Die dritte Gruppe zeigt weder den Fuchs als Fabelwesen noch den realen Fuchs mit seinen tatsächlichen Verhaltensweisen. Der Fuchs wird hier als rein dekoratives Motiv bei unzähligen Gegenständen benutzt, wobei der Betrachter sich hier über allerlei Kuriositäten freuen kann. Bei so manchem Senior wurden auch wieder Erinnerungen wach beim Betrachten und Lesen der Bilddokumente und beim Entdecken von Gegenständen aus den 30 Jahren.

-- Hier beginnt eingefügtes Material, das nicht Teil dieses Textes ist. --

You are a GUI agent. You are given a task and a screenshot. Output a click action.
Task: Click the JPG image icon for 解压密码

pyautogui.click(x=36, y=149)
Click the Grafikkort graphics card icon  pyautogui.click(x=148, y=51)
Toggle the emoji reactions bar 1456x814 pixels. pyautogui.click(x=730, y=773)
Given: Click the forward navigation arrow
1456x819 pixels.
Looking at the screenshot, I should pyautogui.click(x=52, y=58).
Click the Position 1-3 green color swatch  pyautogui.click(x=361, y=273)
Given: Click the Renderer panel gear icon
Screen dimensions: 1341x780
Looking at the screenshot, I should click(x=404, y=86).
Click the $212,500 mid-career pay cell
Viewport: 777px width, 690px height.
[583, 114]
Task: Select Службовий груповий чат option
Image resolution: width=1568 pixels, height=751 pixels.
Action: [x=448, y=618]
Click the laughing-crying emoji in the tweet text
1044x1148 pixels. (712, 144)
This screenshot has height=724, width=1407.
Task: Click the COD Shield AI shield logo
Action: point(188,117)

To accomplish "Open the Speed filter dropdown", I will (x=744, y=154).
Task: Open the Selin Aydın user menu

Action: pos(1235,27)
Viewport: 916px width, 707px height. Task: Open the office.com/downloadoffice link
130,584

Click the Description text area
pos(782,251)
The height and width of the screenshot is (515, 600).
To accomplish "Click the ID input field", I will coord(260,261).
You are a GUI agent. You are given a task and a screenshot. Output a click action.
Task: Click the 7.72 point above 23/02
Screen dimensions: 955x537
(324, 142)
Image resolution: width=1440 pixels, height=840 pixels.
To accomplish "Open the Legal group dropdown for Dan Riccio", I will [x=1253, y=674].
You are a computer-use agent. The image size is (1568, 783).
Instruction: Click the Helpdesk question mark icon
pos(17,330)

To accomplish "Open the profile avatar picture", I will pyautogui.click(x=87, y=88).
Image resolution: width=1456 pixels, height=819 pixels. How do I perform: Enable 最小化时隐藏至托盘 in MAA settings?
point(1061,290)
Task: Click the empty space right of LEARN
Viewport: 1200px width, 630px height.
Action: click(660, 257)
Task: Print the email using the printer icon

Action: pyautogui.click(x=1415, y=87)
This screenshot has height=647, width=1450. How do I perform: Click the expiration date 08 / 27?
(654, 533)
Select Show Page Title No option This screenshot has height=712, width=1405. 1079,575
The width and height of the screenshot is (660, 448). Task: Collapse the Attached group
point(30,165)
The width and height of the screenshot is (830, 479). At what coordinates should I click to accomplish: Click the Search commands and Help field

Jedes einzelne Exponat ist minutiös beschriftet, katalogisiert und dokumentiert. 700 Exponate faßte von Fuchs in einem Nachschlagewerk über den "Fuchs in der Kunst" zusammen (Ist im Museum erhältlich). Ich möchte meine Arbeit den nachfolgenden Generationen erhalten; sagt er und stellte sein Wissen hier und da auch Studenten der Universität Giessen sowie auch anderen zu Verfügung. Als MItglied der internationalen Reineke Fuchs Gesellschaft, arbeitet von Fuchs bei regelmäßigen Colloquien mit Wissenschaftlern aus aller Welt zusammen und ist bei vielen Veranstaltungen und Sonderausstellungen als Experte vertreten.Mit Recht präsentiert der Sammler seine Arbeit, die er einzig mit seinen privaten Mitteln finanziert und ehrenamtlich bereit stellt, mit einem gewissen Stolz.
Die mühsame Arbeit an der Schreibmaschine ersetzte der 76 jährige, der alle Texte seiner Veröffentlichungen selber schreibt und bebildert, vor vier Jahren endlich durch einen Computer. Als Autodiktat machte er sich mit der Technologie vertraut und kann sich heute gar nicht mehr vorstellen, ohne dieses Gerät zu sein, da er an einem neuen Projekt arbeitet, für das er bereits mehr als 2000 Abbildungen aus seiner Reineke Fuchs Bibliothek eingescannt und beschriftet hat.
Friedrich von Fuchs, der mit Freude, aber auch wissenschaftlicher Akribie sein außergewöhnliches Museum führt - übrigens das einzige seiner Art in der Welt - freut sich über jeden interessierten Besucher auch Gruppen von 8-10 Personen und begleitet sie mit seinem fundierten Fachwissen gerne durch die Ausstellung.